The Hawaii High School Athletics Association announced on Wednesday a revising of the upcoming school year’s sports calendar which includes football being moved to January of 2021.
With Public health and safety concerns over the rising number of COVID-19 positive cases in the islands, the HHSAA’s executive board which features representatives from all state-wide leagues approved by majority vote on Wednesday to postpone the start of moderate and high risk fall sports to January. The sports affected are cheerleading, cross-country, girls volleyball, and football.
Bowling and air-riflery have been classified as low risk sports and with the implementation of heath and safety guidelines are slated to proceed in the fall as scheduled.
“Where we are as a state it kind of was a decision that had to be made. The way that the numbers are trending up, the way that people are anxious about school starting and stuff like that. It’s kind of a good thing that now people will have some idea of what the fall will look like. What they need to do to make sure to get to the winter and the spring. So, I think at this time it was a decision that needed to be made,” HHSAA Executive Director Chris Chun told KHON2 Sports Director Rob DeMello.

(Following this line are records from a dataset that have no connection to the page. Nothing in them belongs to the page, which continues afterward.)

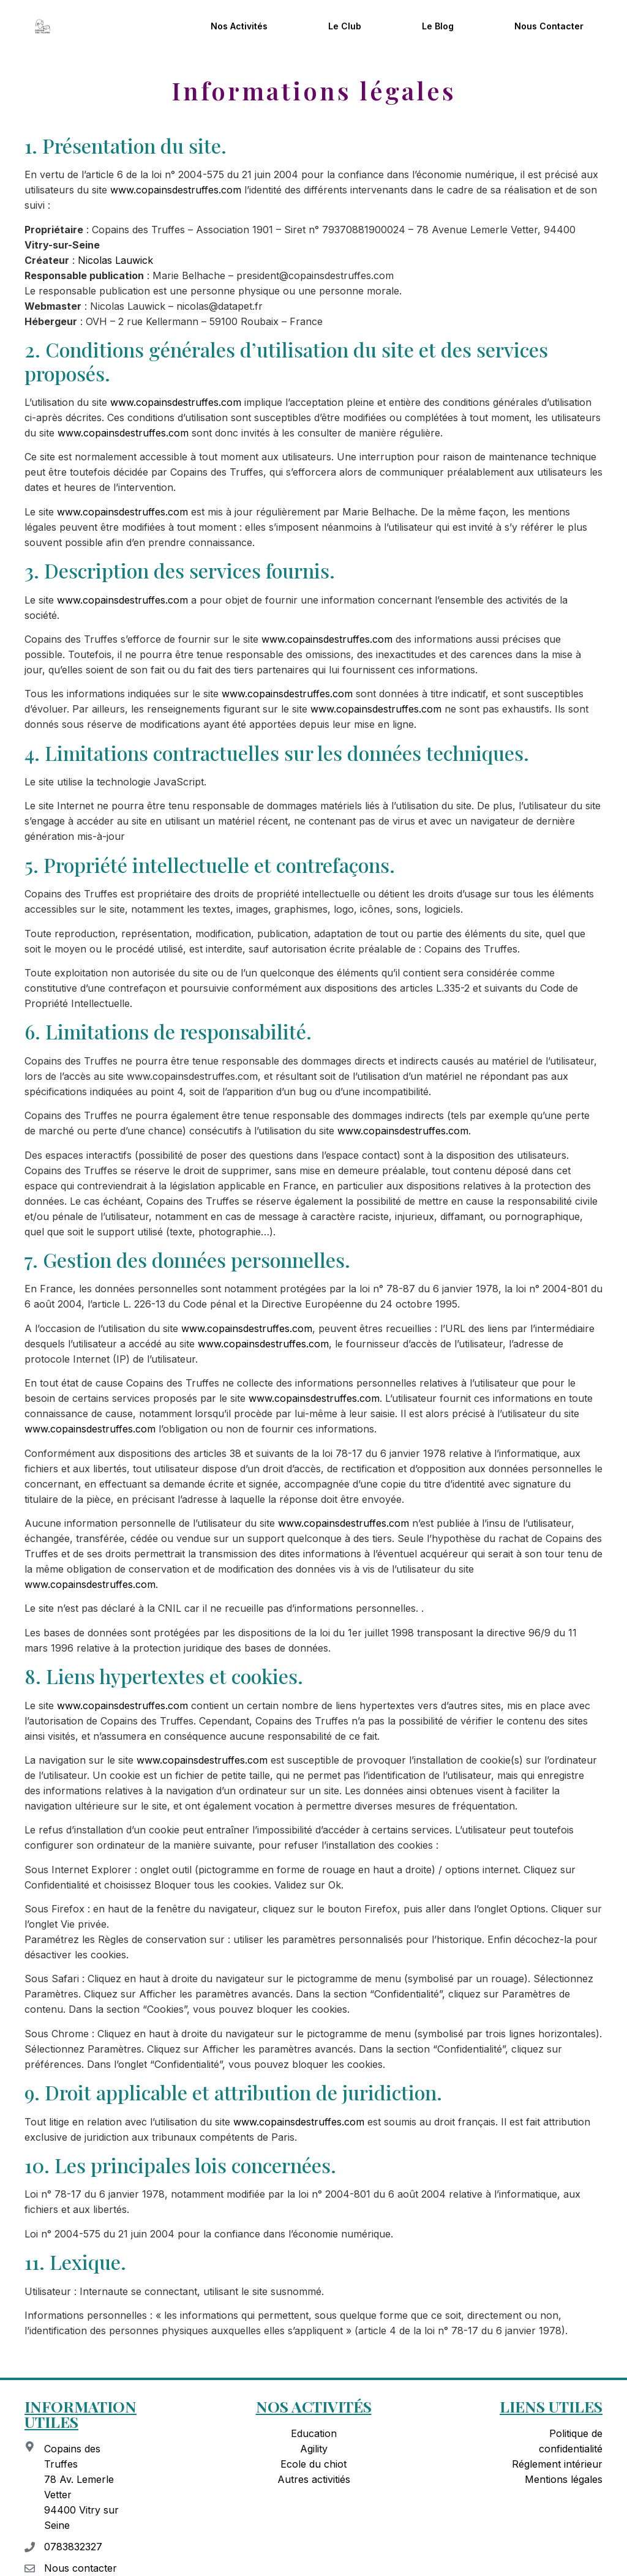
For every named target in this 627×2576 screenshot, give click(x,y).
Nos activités (239, 26)
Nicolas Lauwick (115, 260)
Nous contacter (549, 26)
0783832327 (73, 2546)
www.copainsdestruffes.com (175, 190)
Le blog (438, 26)
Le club (344, 26)
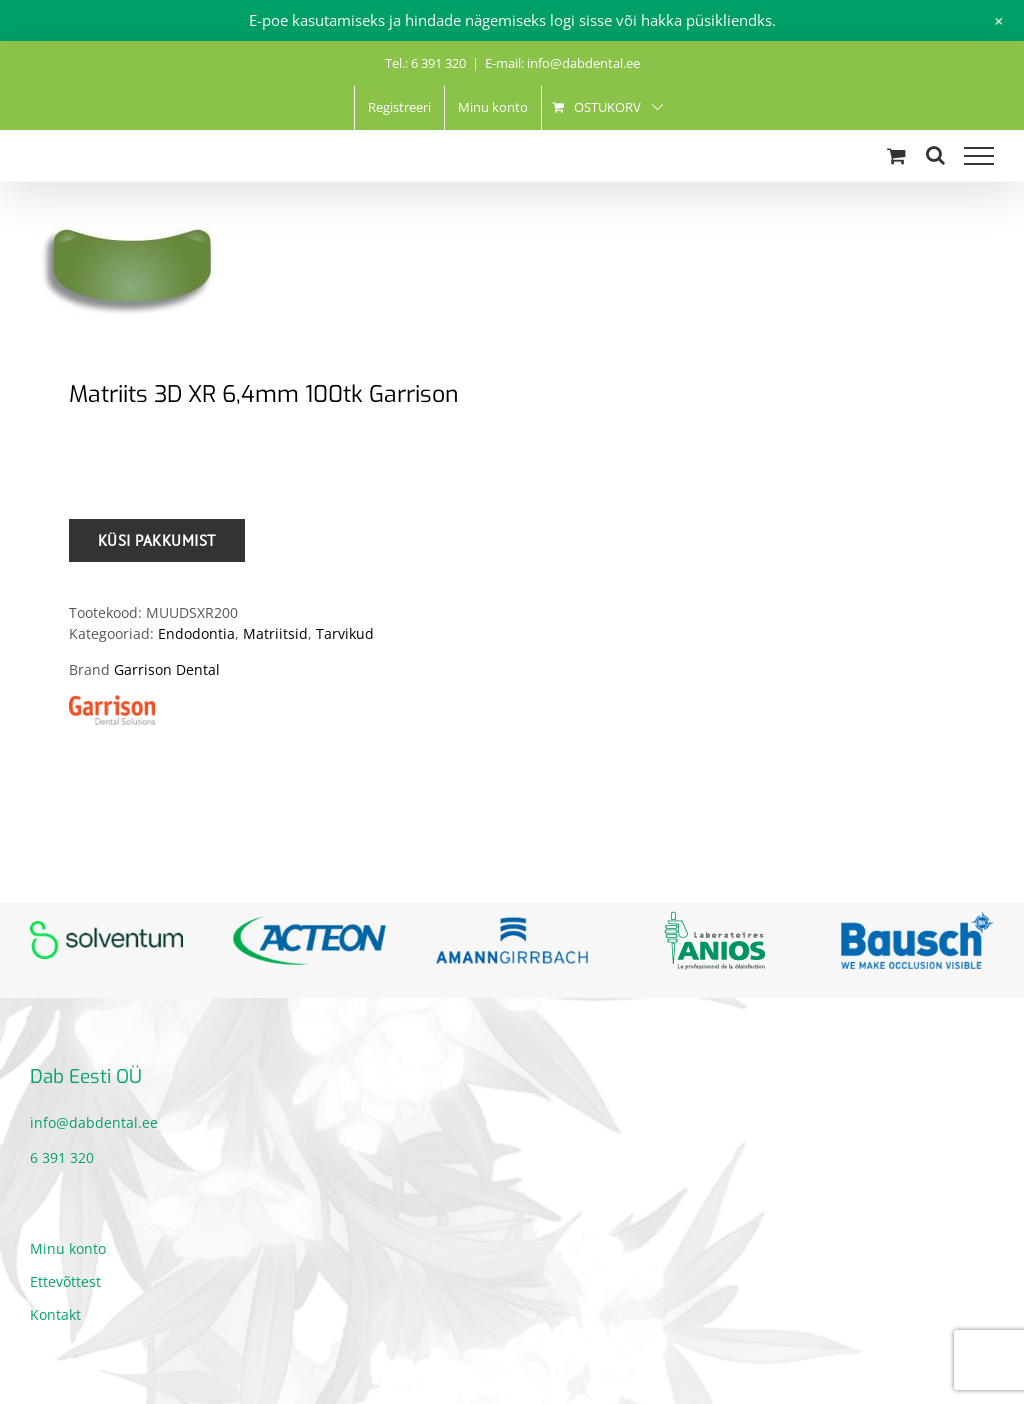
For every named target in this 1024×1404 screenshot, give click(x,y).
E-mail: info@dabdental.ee (562, 63)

Founded in 1956, the Hawaii High School Athletic Association is a non-profit, 501(c)(3) educational athletic organization exclusively dedicated to serving 96 public and independent member high schools statewide, as they work cooperatively to support and promote athletics as part of the high school education program. As the umbrella organization of high school athletics, the HHSAA operates 44 state championships in 18 different sports, establishing consistent standards and rules for competition, in addition to providing professional development opportunities for coaches and athletic administrators.
The HHSAA’s announcement follows a handful of states across the country that have decided to do take similar measures amid the COVID-19 pandemic.